Excerpt
While this was not an “EA Project” the author expects it wouldn’t have happened if EA hadn’t drawn their attention to expected value math, and is grateful for this.

Race to the Top: Benchmarks for AI Safety

by isaduan

AI Safety benchmarks make it easier to track the field’s progress, create incentives for researchers (particularly in China) to work on problems relevant to AI safety, and develop auditing and regulations around advanced AI systems.

The author argues this should be given higher priority than it is, and that we can’t assume good benchmarks will be developed by default. They suggest AI safety researchers help by identifying traits for benchmarks, valuable future benchmarks and their prerequisites, or creating benchmarks directly. AI governance professionals can help by organizing workshops /​ competitions /​ prizes around benchmarking, researching how benchmarks could be used, and advising safety researchers on this. It could also be useful to popularize a “race to the top” narrative on AI Safety.

Thoughts on AGI organizations and capabilities work

by RobBensinger, So8res

Rob paraphrases Nate’s thoughts on capabilities work and the landscape of AGI organisations. Nate thinks:

  1. Capabilities work is a bad idea, because it isn’t needed for alignment to progress and it could speed up timelines. We already have many ML systems to study, which our understanding lags behind. Publishing that work is even worse.

Data provided
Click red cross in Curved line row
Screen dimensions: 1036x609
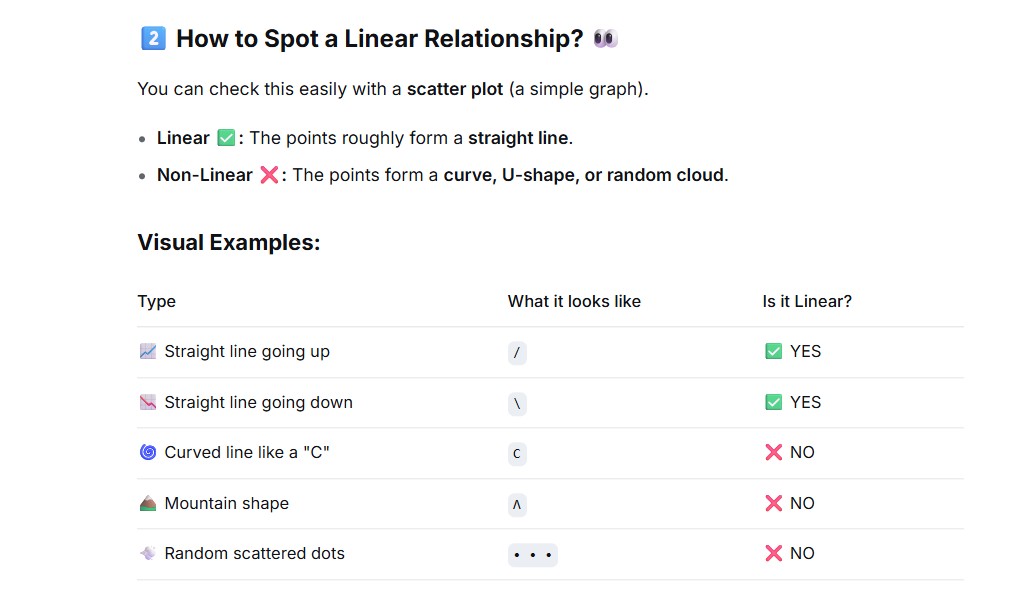tap(774, 452)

Requirement 1
According to the AI safety summaries, researchers in which country would benchmarks particularly give incentives to work on AI safety problems?
Requirement 2
Reproduce the AI safety summaries from "While this was" to "grateful for this.".
Requirement 3
Write the next portion of the AI safety summaries, beginning immediately after their final sentence.

Task response 1
China.

Task response 2
While this was not an “EA Project” the author expects it wouldn’t have happened if EA hadn’t drawn their attention to expected value math, and is grateful for this.

Task response 3
  2. He appreciates OpenAI’s charter, openness to talk to EAs /​ rationalists, clearer alignment effort than FAIR or Google Brain, and transparency about their plans. He considers DeepMind and Anthropic on par and slightly ahead respectively on taking alignment seriously.

  3. OpenAI, Anthropic, and DeepMind are unusually safety-conscious AI capabilities orgs (e.g., much better than FAIR or Google Brain). But reality doesn’t grade on a curve, there’s still a lot to improve, and they should still call a halt to mainstream SotA-advancing potentially-AGI-relevant ML work, since the timeline-shortening harms currently outweigh the benefits.

You should consider launching an AI startup

by Joshc

AI startups can be big money-makers, particularly as capabilities scale. The author argues that money is key to AI safety, because money:

  • Can convert into talent (eg. via funding AI safety industry labs, offering compute to safety researchers, and funding competitions, grants, and fellowships). Doubly so if the bottleneck becomes engineering talent and datasets instead of creative researchers.

  • Can convert into influence (eg. lobbying, buying board seats, soft power).

  • Is flexible and always useful.

The author thinks another $10B AI company would be unlikely to counterfactually accelerate timelines by more than a few weeks, and that money /​ reduced time to AGI tradeoff seems worth it. They also argue that the transformative potential of AI is becoming well-known, and now is the time to act to benefit from our foresight on it. They’re looking for a full-stack developer as a cofounder.

Smallpox eradication

by Lizka

Smallpox was confirmed as eradicated on December 9th, 1979. Our World in Data has a great explorer on its history and how eradication was achieved.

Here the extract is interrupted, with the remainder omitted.